You also keep talking about your job and how eventually it will pay off. I hope you are right, but you don't know that. Did you discuss starting a business with your wife and LISTEN to her objections?

You both need to work on your communication. All this other stuff is because you are both angry about something else and feeling resentful. That anger and resentment is presenting itself in other ways.
Anonymous
I think the "eat leftovers, there's not enough" issue is probably a function of having teenagers in the house. No matter how much you cook, meal plan, etc - they can be a black hole and just devour a week's worth of food in a single day. So I'm guessing that plays a big role in your wife's anxieties about whether the kids will have enough and not wanting you to eat what items will satisfy them.

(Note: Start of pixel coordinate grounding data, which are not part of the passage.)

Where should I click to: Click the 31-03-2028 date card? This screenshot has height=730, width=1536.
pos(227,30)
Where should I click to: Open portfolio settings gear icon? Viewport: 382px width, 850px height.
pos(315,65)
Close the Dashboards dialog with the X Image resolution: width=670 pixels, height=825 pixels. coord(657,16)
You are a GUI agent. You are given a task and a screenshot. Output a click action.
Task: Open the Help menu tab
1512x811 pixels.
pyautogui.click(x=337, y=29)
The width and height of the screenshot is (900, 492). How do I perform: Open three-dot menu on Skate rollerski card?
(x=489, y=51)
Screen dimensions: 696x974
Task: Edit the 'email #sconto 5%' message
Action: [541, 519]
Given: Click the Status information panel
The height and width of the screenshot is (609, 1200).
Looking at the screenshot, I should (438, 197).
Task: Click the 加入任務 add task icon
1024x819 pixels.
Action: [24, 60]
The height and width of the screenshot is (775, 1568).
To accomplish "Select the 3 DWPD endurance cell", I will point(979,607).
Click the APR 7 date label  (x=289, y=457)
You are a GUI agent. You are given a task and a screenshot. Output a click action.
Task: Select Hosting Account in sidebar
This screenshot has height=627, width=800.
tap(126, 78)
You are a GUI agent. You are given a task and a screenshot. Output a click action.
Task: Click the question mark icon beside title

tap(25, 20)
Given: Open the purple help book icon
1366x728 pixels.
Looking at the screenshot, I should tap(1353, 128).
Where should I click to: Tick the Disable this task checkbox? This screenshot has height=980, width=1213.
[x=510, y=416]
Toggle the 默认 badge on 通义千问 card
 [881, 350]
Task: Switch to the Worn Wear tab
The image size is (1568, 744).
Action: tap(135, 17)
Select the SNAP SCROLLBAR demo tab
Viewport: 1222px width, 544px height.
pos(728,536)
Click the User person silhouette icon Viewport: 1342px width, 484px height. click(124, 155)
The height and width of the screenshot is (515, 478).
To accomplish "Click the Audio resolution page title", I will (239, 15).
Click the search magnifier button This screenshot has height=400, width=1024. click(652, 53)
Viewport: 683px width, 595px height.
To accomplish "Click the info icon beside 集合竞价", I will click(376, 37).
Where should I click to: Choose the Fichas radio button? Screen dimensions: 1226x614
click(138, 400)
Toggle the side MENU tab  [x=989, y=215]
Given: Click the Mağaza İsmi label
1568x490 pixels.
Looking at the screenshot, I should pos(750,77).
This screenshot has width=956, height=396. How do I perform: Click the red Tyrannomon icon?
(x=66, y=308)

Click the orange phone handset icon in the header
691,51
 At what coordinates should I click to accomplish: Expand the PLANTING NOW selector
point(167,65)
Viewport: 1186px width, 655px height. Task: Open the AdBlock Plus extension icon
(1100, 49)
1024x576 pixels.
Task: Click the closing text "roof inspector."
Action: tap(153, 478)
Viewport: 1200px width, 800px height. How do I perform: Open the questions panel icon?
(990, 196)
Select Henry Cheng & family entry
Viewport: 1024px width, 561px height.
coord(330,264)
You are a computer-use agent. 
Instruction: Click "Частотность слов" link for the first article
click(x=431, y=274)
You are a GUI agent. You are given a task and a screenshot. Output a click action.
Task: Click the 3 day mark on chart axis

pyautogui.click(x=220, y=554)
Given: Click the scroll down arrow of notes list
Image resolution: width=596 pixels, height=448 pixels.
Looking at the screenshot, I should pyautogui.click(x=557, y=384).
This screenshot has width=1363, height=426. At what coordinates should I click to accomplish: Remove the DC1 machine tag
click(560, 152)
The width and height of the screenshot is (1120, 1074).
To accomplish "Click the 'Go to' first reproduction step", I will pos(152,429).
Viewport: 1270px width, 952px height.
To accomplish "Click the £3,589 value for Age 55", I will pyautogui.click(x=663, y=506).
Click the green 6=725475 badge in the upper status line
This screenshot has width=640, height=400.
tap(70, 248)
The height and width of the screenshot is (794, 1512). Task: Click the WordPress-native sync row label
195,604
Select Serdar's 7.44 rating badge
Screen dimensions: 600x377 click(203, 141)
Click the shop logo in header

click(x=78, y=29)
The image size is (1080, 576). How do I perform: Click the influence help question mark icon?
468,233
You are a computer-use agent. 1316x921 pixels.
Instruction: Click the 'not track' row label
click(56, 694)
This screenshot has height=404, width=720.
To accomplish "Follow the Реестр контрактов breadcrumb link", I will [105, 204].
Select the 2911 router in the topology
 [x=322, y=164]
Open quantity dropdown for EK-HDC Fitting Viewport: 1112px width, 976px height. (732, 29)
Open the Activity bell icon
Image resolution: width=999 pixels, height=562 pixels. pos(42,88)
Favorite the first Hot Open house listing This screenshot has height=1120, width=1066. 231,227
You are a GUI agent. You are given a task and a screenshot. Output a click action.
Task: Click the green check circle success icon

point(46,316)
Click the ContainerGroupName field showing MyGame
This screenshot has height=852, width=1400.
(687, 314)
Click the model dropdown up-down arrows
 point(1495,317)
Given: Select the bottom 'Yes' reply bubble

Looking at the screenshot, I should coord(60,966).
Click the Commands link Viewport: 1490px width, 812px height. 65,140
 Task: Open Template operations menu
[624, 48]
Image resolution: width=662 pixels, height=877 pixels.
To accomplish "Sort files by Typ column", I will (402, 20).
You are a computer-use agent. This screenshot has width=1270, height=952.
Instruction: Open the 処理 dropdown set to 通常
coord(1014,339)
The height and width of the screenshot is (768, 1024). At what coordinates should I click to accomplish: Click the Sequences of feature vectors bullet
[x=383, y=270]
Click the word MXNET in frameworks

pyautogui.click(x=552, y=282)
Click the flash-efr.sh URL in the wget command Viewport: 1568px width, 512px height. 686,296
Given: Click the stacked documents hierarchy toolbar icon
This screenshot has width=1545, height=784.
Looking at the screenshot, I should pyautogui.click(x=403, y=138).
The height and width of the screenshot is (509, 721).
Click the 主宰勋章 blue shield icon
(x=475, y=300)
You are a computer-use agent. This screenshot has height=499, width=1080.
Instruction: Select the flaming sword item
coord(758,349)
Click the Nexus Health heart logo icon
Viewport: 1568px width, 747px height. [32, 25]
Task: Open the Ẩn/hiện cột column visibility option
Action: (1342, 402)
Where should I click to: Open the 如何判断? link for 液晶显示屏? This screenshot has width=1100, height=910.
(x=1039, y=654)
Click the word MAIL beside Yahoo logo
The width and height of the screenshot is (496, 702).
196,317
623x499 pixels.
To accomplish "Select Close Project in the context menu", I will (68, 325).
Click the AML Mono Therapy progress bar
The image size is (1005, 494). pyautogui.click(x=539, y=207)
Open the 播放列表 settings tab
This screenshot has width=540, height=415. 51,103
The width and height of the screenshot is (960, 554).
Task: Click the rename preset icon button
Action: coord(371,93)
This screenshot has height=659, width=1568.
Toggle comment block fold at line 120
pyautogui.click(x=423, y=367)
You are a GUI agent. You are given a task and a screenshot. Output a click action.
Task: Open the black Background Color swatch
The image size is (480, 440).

Also, since no one else seemed to pick up on this - OP, do you have a food problem? Are you the kind of guy who seeing a half eaten pie, will cut himself a slice, serve it on a plate, eat it, pack the rest away and be done? Or will you take the whole pie dish, grab a fork, and plow through it mindlessly while sitting in front of the TV and before you even realize it, have polished off the entire half pie that was meant to serve as leftovers for the next 2-3 days? If you're the former, then I sympathize with you and think your eating shouldn't be policed, but if you're the later, your wife really has no choice but to direct your grown adult "black hole" behaviors that you never grew out of and she's not denying you love when she does. She's trying to maintain some semblance of order and it would be nice if you could get on board.
Anonymous
Grow a pair and put your wife in her place already.
Anonymous
Anonymous wrote:
Anonymous wrote:Huh. Im with DW on this. Its not the end of the world if you eat the pie but honestly if the kids prefer the pie why not eat the cake. Its not like you didn't have another option and you did sleep through desert. Did you consider that perhaps she too wants the pie but has left it for the kids. I guess in my mind my kids will always come first before DH and myself. Its not that you are a an after thought its just that you are an adult, husband and father all these things come after children. It will never end, the kids will always come first only until they have children of their own in which case you (and your wife) will fall farther down the pole. Sorry. Its just how it goes.


I read it as the kids and presumably everyone but OP had already had their pick of desserts, and DW wanted him to eat the carrot cake in case they wanted more pie later. F that. What's he supposed to do, wait till everyone else has seconds? Thirds? He's already not getting laid, might as well have some apple pie.


Hilariously well said.
Anonymous
Anonymous wrote:
Anonymous wrote:
Anonymous wrote:Huh. Im with DW on this. Its not the end of the world if you eat the pie but honestly if the kids prefer the pie why not eat the cake. Its not like you didn't have another option and you did sleep through desert. Did you consider that perhaps she too wants the pie but has left it for the kids. I guess in my mind my kids will always come first before DH and myself. Its not that you are a an after thought its just that you are an adult, husband and father all these things come after children. It will never end, the kids will always come first only until they have children of their own in which case you (and your wife) will fall farther down the pole. Sorry. Its just how it goes.


In your world.

My marriage comes first and my kids greatly benefit from having parents who are still in love modeling a healthy relationship.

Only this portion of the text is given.